Boone and Lubitz are working with a coach to help them lay out a plan for their businesses. “She’s helping me decide if I should shrink or grow my practice in Miami,” Lubitz says. “I love going out and getting clients; I love meeting with them. But my staff often tells me that I can be an impediment to administrative progress. To some extent, a financial planning firm mirrors [the management style of] its leader.”
Linda is a marketing machine, Boone interjects. “She will walk down the street and collect clients before she gets to the end of the block.”
Lubitz’s firm is about half the size of Boone’s, with $120 million in assets under management. “I went through a deliberate process when we decided to be life partners,” she explains. “It became apparent that Norm’s firm is dominant and that I would spend more time in California than he does in Miami. The question became, what does that mean for my business? My coach was amazed my staff and clients stayed with me during this uncertainty.”
Boone and Lubitz have spent a lot of time deciding whether Lubitz should sell her business.

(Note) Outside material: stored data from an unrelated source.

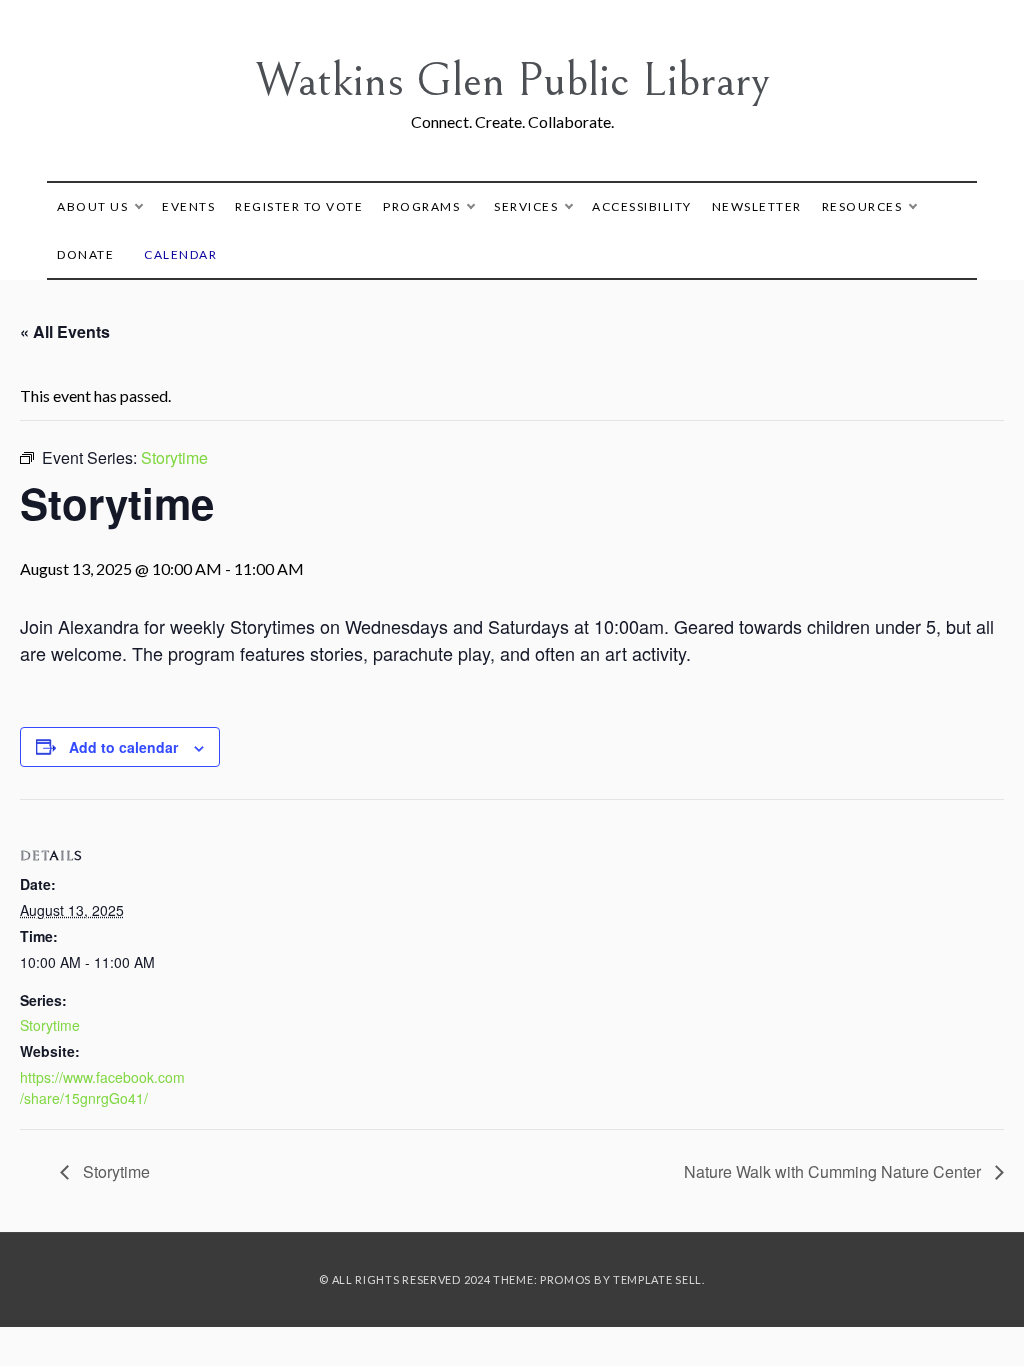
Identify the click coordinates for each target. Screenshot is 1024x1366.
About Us (92, 206)
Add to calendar (123, 747)
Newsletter (757, 206)
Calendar (180, 254)
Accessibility (642, 206)
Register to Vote (299, 206)
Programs (421, 206)
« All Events (65, 331)
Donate (85, 254)
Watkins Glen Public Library (512, 80)
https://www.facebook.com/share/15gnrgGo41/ (102, 1087)
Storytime (50, 1025)
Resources (862, 206)
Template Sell (657, 1279)
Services (526, 206)
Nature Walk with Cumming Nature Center (834, 1171)
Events (188, 206)
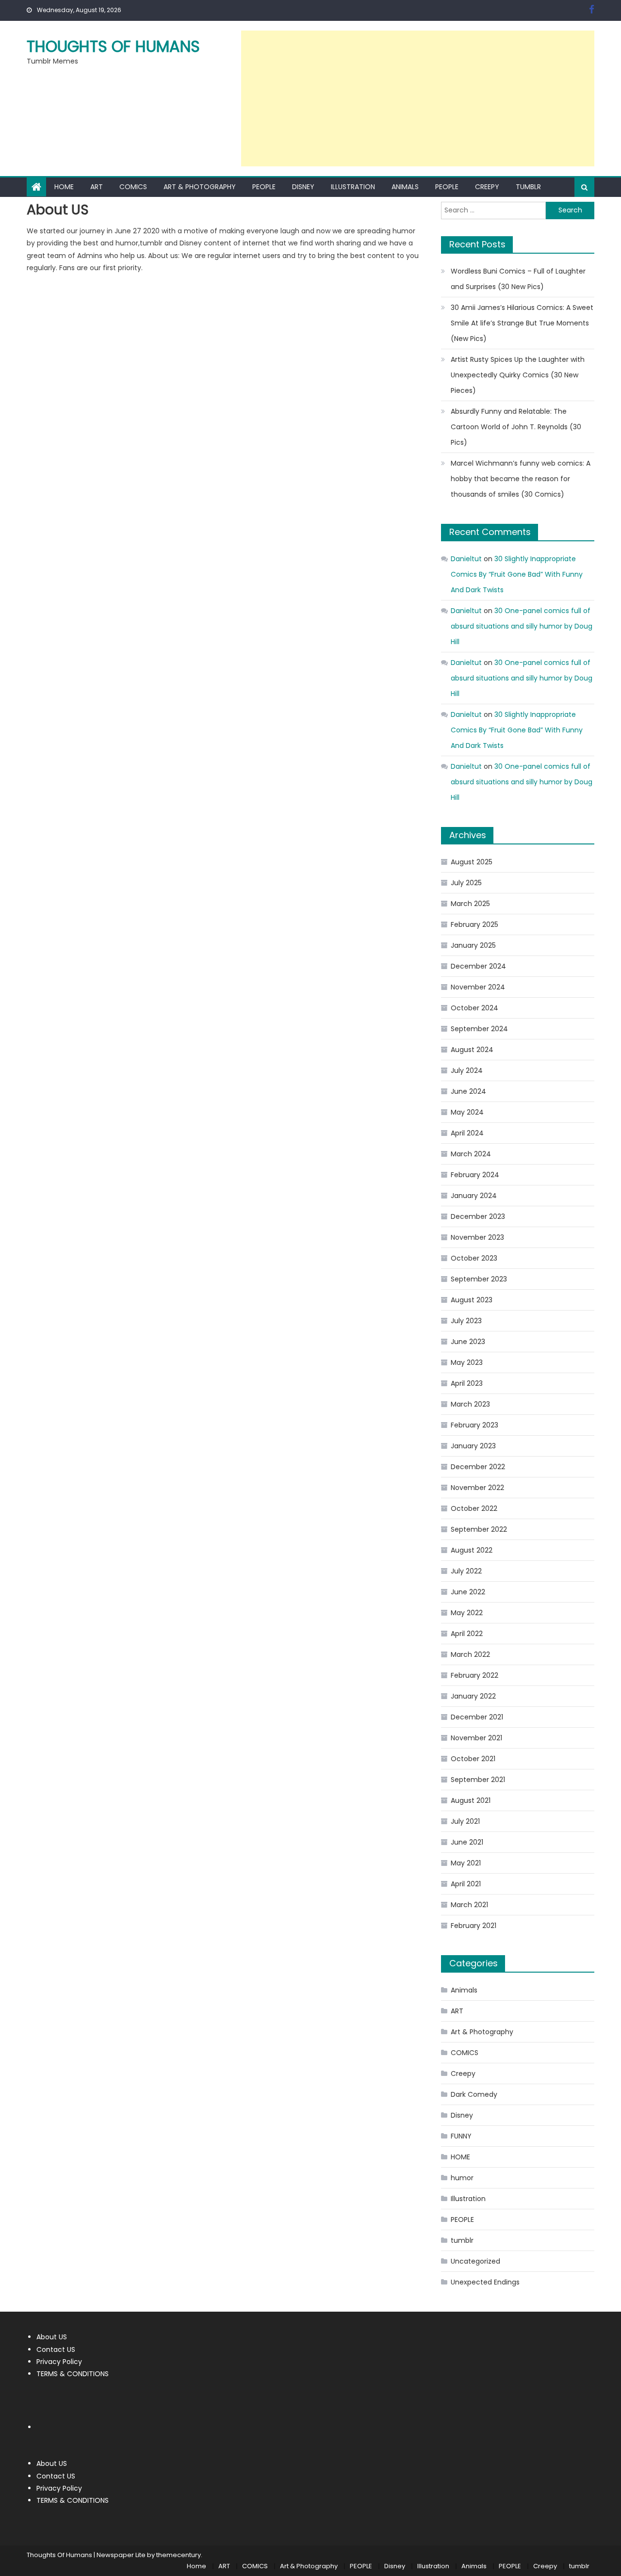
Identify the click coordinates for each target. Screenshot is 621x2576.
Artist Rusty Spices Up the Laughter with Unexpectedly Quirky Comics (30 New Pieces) (518, 375)
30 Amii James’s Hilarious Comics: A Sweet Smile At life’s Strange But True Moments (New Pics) (522, 323)
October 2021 (473, 1759)
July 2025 (466, 883)
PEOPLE (264, 187)
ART (96, 187)
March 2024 (471, 1154)
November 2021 (476, 1738)
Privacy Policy (59, 2361)
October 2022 (474, 1508)
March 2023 (470, 1404)
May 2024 (467, 1112)
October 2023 (474, 1258)
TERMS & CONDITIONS (72, 2374)
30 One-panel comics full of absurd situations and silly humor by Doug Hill (521, 626)
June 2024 (468, 1091)
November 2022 (477, 1487)
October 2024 (474, 1008)
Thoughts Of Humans (113, 46)
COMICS (133, 187)
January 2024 (474, 1195)
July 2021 (465, 1821)
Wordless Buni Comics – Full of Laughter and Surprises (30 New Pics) (518, 279)
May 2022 (467, 1613)
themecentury (178, 2555)
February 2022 (474, 1675)
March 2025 (470, 903)
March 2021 (469, 1905)
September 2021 (478, 1779)
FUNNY (461, 2136)
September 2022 (479, 1529)
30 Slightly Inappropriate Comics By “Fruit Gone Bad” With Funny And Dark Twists (517, 574)
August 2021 (470, 1800)
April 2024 (467, 1133)
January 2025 (473, 945)
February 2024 (475, 1175)
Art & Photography (199, 187)
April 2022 (467, 1633)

They discussed everything from reducing her client list and turning away all referrals to laying out a growth plan and maintaining both practices. After what she describes as a very emotional process, Lubitz decided to maintain and build her business. Currently, Boone has 13 employees while Lubitz has six. “I decided it would be stupid to cast away this business that I have been working very hard at for the last 15 years. I have developed a pretty good reputation in Miami,” she says. “I have been here for 35 years and know a lot of people. I feel a responsibility to my clients and my staff.”
To accommodate her decision, Lubitz has hired a new director of operations to take over some of her workload and to provide her with more time to spend with clients. Lubitz has also changed her schedule and will alternate every two weeks between Miami and San Francisco.
“I haven’t determined how big I want to get,” she adds. “A typical CFP can work with 80 to 90 clients. That offers some good growth potential, but I don’t have a vision of growing too large.”